**TEXTAUSZUG:**
########

Oft stellen sich Fragen, warum verschiedene Flaggen gerade ganz bestimmte Farben haben, oder ob die einzelnen Farben eine bestimmte Bedeutung haben, wo ihr Ursprung liegt, wie und warum man sie überhaupt verwendet hat.
Zunächst liegt der Ursprung aller Flaggen des
europäischen Kulturkreises – und in der von ihm geprägten Welt – in den Wappen
des Mittelalters. Diese haben zunächst einmal ihre Form von den Schilden der
Ritter. Diese Schilde wurden, weil die überall gepanzerten Ritter auf den
Schlachtfeldern nicht mehr erkennbar oder unterscheidbar waren, mit persönlichen
Merkmalen versehen. So konnte man den Überblick behalten. Später wurde es
Brauch, dass der Lehnsherr (Kaiser, König, Herzog usw.) bei der Belehnung eines
Gefolgsmannes ein fertiges Wappenbild übergab. Dabei gingen
Herolde beratend zur Hand. So entstand die Heraldik, ein strenges Regelwerk
zur Gestaltung von Wappen.

########

**DATENZEILEN:**
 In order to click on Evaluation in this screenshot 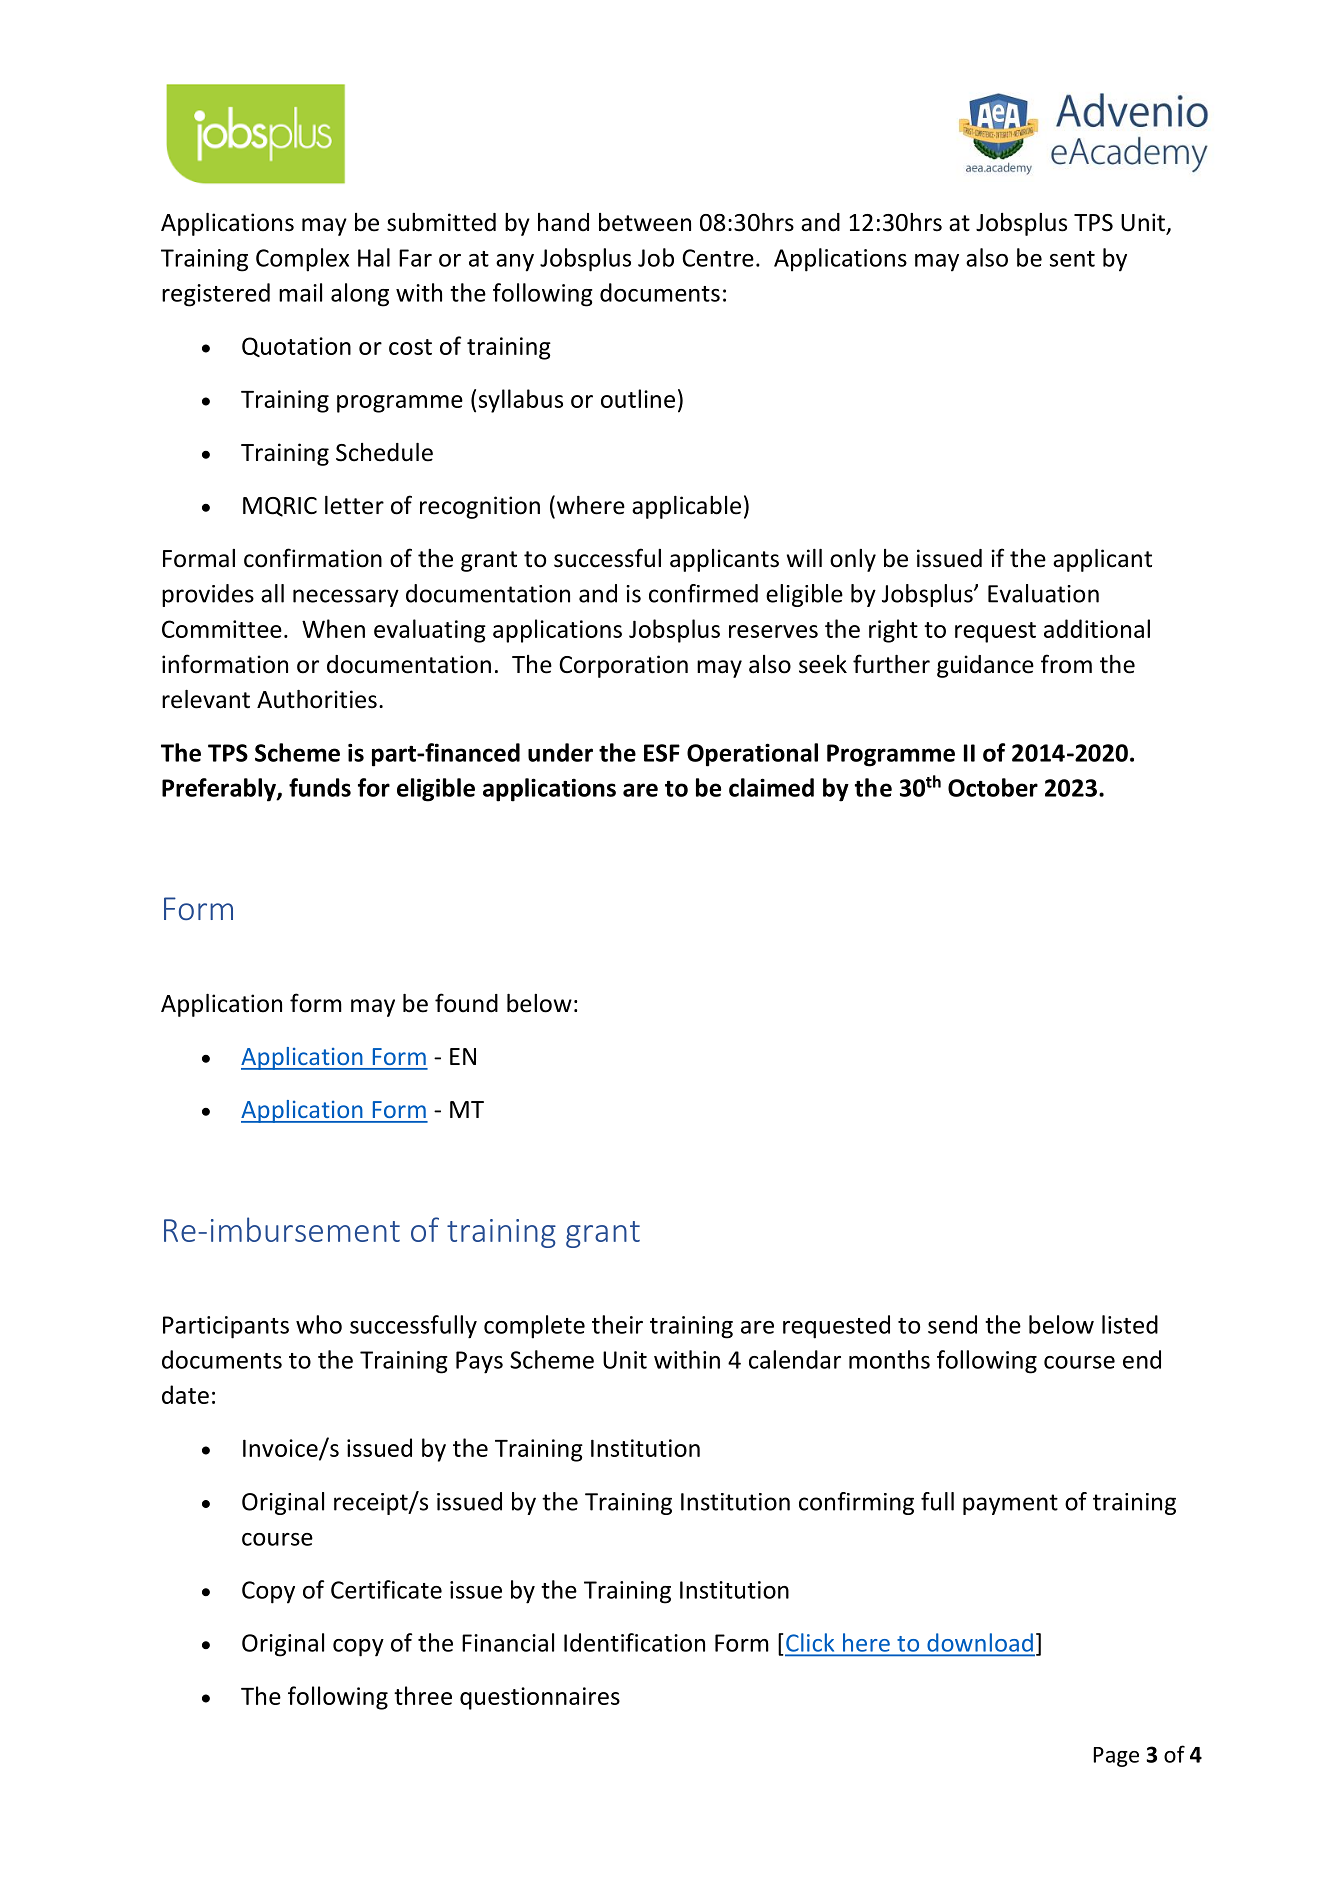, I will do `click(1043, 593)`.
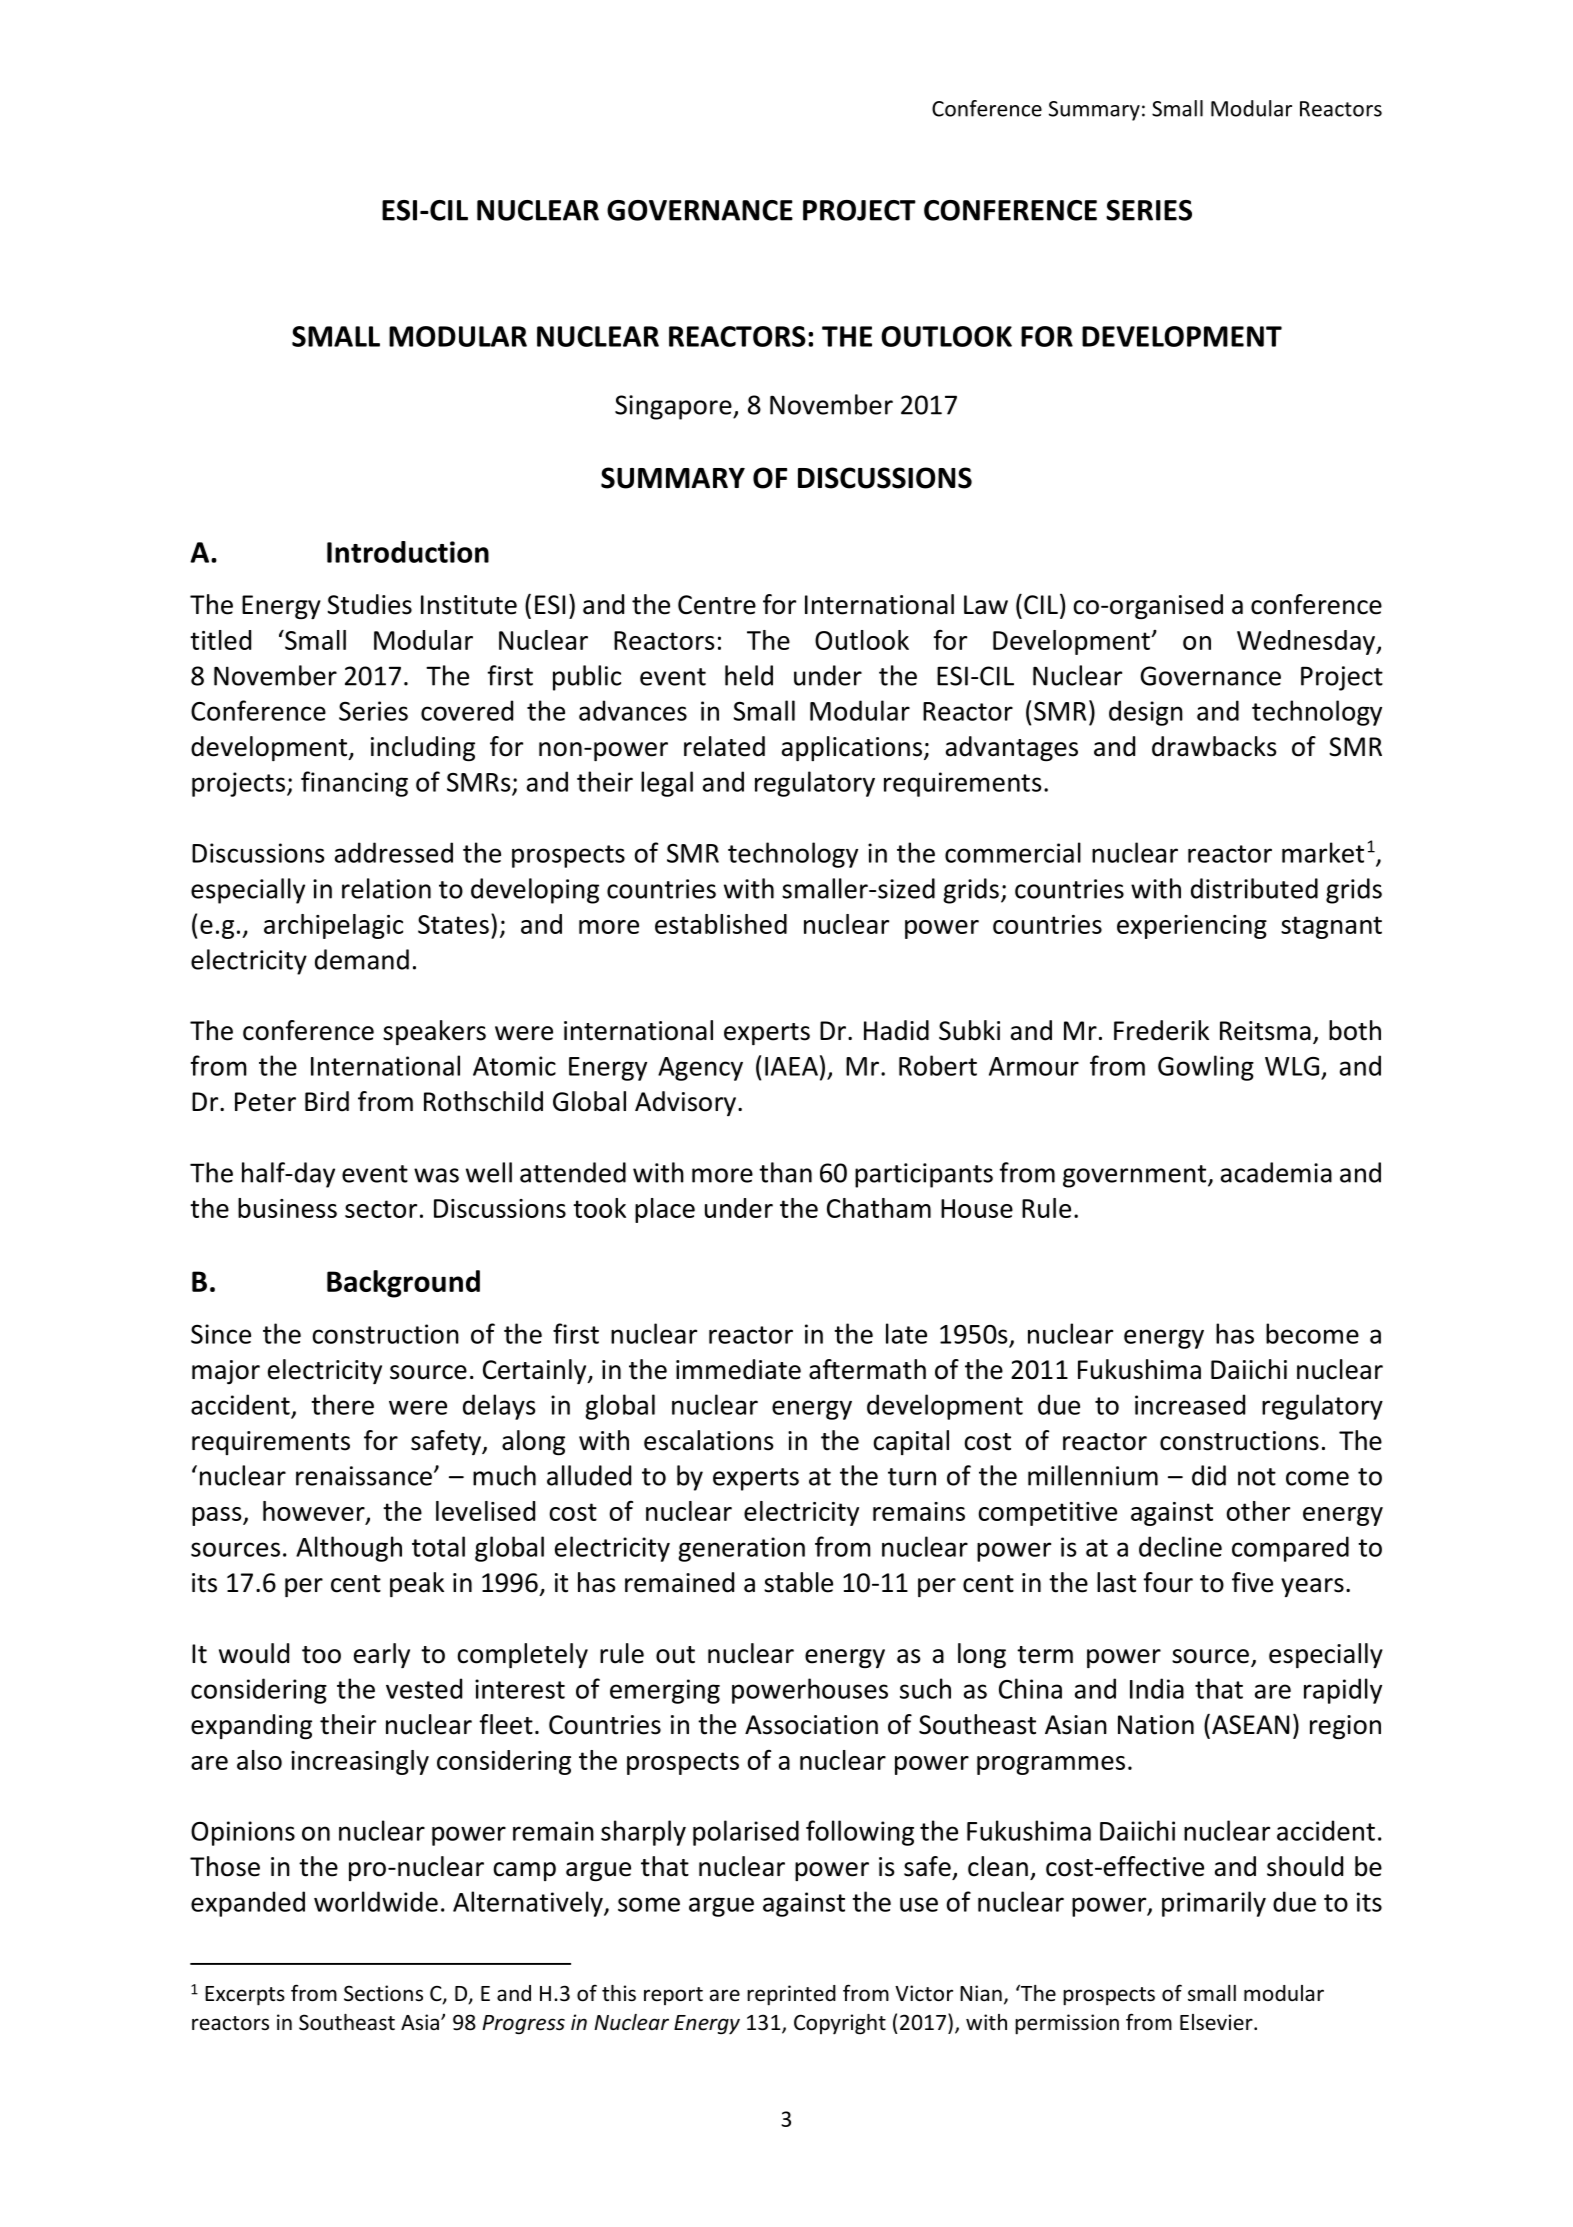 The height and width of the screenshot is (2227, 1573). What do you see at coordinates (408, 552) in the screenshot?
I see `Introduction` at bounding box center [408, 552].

########

**AUFGABEN:**
(1) Beantworte anhand des Textauszugs über den Ursprung der Flaggen diese Fragen:
(a) Wovon haben die Wappen des Mittelalters ihre Form?
(b) Warum bekamen die Schilde persönliche Merkmale?
(c) Wer stand beim Übergeben eines fertigen Wappenbilds beratend zur Seite?
(2) Schreib den Textauszug über den Ursprung der Flaggen nach seinem letzten Satz weiter.

**LÖSUNGEN:**
(1)
(a) Von den Schilden der Ritter.
(b) Weil die überall gepanzerten Ritter auf den Schlachtfeldern nicht mehr erkennbar oder unterscheidbar waren.
(c) Herolde.

(2)
Die Herolde katalogisierten und systematisierten die Wappenbilder in sogenannten Wappenrollen, und
wahrten so die Ordnung. Ebenso waren Herolde auf den Schlachtfeldern
anzutreffen, sie galten als neutral und unangreifbar, da sie anhand der Wappen
auf den Schilden oder auch anhand der mit dem Wappenbild verzierten
Kleidungsstücke (oft Umhänge oder Mäntel) feststellen konnten, wer verwundet
oder gefallen war, was für den Verlauf der Schlacht sehr wichtig war.
Manchmal führten bedeutende Feudalherren in gehobenen Positionen persönliche
Banner mit ihrem Wappenbild, so wusste der Gefolgsmann oder Knecht im Frieden
wie im Krieg, wo sein Herr oder Anführer zu finden war.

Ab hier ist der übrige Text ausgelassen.